[Stored data entries]

* * *

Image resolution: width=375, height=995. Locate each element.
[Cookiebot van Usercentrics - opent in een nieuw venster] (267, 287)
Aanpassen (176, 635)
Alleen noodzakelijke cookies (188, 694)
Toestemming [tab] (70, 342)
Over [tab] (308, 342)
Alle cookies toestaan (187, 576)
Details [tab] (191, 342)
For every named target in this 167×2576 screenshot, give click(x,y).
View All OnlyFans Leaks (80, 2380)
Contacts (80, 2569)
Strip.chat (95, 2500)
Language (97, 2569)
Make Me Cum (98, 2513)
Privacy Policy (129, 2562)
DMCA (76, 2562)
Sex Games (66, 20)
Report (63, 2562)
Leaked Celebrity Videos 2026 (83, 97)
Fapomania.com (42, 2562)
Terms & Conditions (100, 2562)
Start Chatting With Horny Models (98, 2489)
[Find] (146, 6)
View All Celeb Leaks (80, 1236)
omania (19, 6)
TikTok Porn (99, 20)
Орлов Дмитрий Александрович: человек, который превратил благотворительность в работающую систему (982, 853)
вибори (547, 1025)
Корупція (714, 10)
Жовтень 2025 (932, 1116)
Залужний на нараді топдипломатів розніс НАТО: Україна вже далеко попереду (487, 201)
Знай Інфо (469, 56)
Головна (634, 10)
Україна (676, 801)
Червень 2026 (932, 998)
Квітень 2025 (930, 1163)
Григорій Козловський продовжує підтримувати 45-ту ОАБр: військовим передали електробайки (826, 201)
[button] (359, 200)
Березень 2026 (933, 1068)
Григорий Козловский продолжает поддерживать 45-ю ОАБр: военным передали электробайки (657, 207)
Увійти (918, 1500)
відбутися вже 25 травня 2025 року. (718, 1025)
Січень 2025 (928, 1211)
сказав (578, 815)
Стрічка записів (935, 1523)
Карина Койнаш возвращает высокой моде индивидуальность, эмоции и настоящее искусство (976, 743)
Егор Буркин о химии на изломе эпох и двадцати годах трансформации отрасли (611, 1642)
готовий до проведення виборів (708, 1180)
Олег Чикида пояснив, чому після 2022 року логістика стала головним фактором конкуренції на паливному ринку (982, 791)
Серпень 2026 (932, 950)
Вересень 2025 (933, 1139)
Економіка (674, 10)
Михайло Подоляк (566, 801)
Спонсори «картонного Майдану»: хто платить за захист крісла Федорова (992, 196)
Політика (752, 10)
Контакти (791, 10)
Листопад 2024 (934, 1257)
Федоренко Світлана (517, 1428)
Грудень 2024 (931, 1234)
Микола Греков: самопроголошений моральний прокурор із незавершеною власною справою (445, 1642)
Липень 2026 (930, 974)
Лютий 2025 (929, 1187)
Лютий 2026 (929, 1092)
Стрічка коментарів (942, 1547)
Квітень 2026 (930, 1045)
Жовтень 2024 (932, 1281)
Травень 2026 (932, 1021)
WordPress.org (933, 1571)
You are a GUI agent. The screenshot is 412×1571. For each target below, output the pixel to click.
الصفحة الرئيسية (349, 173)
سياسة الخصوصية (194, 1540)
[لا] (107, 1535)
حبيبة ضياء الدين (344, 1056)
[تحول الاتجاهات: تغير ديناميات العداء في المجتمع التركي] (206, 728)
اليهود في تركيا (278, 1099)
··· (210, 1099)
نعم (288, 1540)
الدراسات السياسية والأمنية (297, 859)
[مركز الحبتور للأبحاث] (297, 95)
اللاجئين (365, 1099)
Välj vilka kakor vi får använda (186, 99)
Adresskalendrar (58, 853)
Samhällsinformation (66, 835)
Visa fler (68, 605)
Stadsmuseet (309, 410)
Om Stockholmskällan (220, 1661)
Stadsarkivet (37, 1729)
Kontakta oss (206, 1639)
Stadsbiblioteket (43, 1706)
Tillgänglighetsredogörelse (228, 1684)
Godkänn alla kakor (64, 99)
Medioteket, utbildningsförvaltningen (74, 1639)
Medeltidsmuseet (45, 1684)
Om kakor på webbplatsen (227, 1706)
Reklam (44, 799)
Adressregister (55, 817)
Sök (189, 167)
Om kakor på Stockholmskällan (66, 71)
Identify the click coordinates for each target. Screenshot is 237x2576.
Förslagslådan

* * *

The lines above from the one containing "Стрічка записів (935, 1523)" through the one containing "You are a GUI" are to be set down exactly, and no others.

**Task response**
Стрічка записів (935, 1523)
Карина Койнаш возвращает высокой моде индивидуальность, эмоции и настоящее искусство (976, 743)
Егор Буркин о химии на изломе эпох и двадцати годах трансформации отрасли (611, 1642)
готовий до проведення виборів (708, 1180)
Олег Чикида пояснив, чому після 2022 року логістика стала головним фактором конкуренції на паливному ринку (982, 791)
Серпень 2026 (932, 950)
Вересень 2025 (933, 1139)
Економіка (674, 10)
Михайло Подоляк (566, 801)
Спонсори «картонного Майдану»: хто платить за захист крісла Федорова (992, 196)
Політика (752, 10)
Контакти (791, 10)
Листопад 2024 (934, 1257)
Федоренко Світлана (517, 1428)
Грудень 2024 (931, 1234)
Микола Греков: самопроголошений моральний прокурор із незавершеною власною справою (445, 1642)
Липень 2026 (930, 974)
Лютий 2025 (929, 1187)
Лютий 2026 (929, 1092)
Стрічка коментарів (942, 1547)
Квітень 2026 (930, 1045)
Жовтень 2024 (932, 1281)
Травень 2026 (932, 1021)
WordPress.org (933, 1571)
You are a GUI agent. The screenshot is 412×1571. For each target below, output the pixel to click.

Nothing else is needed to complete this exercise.